Why do I write? I think I do it mainly to channel the wildly whirling thoughts which are always in my head, the internal brainstorming that goes on and on and on all the time. I write to get rid of the random phrase and snatch of unheard conversation, the image originating from last night's vivid dream. I write to keep the nightmares away. If they're captured on paper, or on the computer monitor, they perhaps won't trouble my sleep too much. I write to answer the questions: What if? What happens next? How can they solve that problem? Would it be funny if that happened? Would if be scary if he went there? How do I feel if I dare to say that? I write because I love words,and language, jumbling them up in different combinations on a page to see how it looks and feels and sounds.
How do I feel when I'm writing? Sometimes I feel completely uninspired, but I carry on anyway, and hope that the magic will start to flow. When it does, I sometimes feel as if I'm flying, with words sparking from my racing fingers on the keyboard. Sometimes I'm so full of energy that I lose half an hour of my life, oblivious to everything, and read back over what I've written with enormous surprise. My own writing can upset me, make me wonder what I meant, or sometimes make me cry with laughter.
Who do I write for? For myself, mainly. T o prove to my ever-doubting self that I can!

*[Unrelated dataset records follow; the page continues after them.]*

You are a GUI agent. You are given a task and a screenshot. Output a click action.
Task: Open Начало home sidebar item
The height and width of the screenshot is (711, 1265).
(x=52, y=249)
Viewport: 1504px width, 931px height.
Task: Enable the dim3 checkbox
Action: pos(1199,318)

For my family and my friends, those who love me and believe that I do have a talent and have encouraged me to use it, but also those who never thought I had a coherent thought in my head and would never amount to much. Maybe I still won't. Maybe I also write to prove something to the people who sidelined me at school. The people who still don't take me seriously because I'm always smiling, and daydreaming, and the tiniest bit ''weird''.
Well, that's why I do it. How about you?